中文摘要：

核糖开关是位于mRNA区域的特定片段,被小分子配体激活后即可顺式调控基因表达,无需蛋白参与。经进化选择,大部分细菌内核糖开关采用必需代谢产物为配体,负责调控与配体生物合成或转运相关基因的表达。代谢产物类似物可以抑制核糖开关介导的基因表达,抑制细菌生长,甚至引起细菌死亡,因此核糖开关可以作为抗生素开发的新靶点。已经发现的几种先导化合物显示了以核糖开关为靶点的开发潜力。本文简要阐述了可以作为抗生素靶点的核糖开关及其作用机制,介绍了以核糖开关为靶点的新型抗生素高通量筛选及药物设计方法,并对可能遇到的困难进行了分析。

英文摘要：

Riboswitches are cis-acting domains located in mRNA sequences that could regulate gene expression by sensing small molecules without employing protein. Most known riboswitches in bacteria have naturally evolved to bind essential metabolite ligands and are involved in the regulation of critical genes that are responsible for the biosynthesis or transport of the cognate ligand.
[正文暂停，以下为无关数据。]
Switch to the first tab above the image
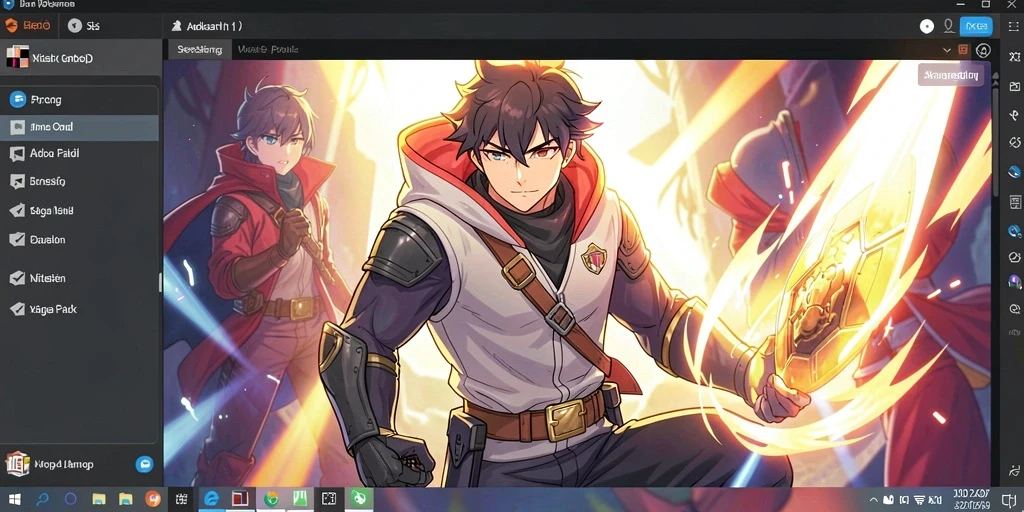Viewport: 1024px width, 512px height. pos(200,49)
The riboswitch-mediated gene expression could be repressed by metabolite analogs, which caused bacterial growth inhibition or even death. A number of leading compounds targeting riboswitches have been discovered. A promising avenue for the development of new class of riboswitch-based antibiotics has been opened. Herein we reviewed the current findings of riboswitches that served as targets for antibacterial drug development and the underlying mechanisms. The development of high-throughput methods and rational drug design for riboswitch-specific drug discovery are summarized. Relevant challenges are discussed.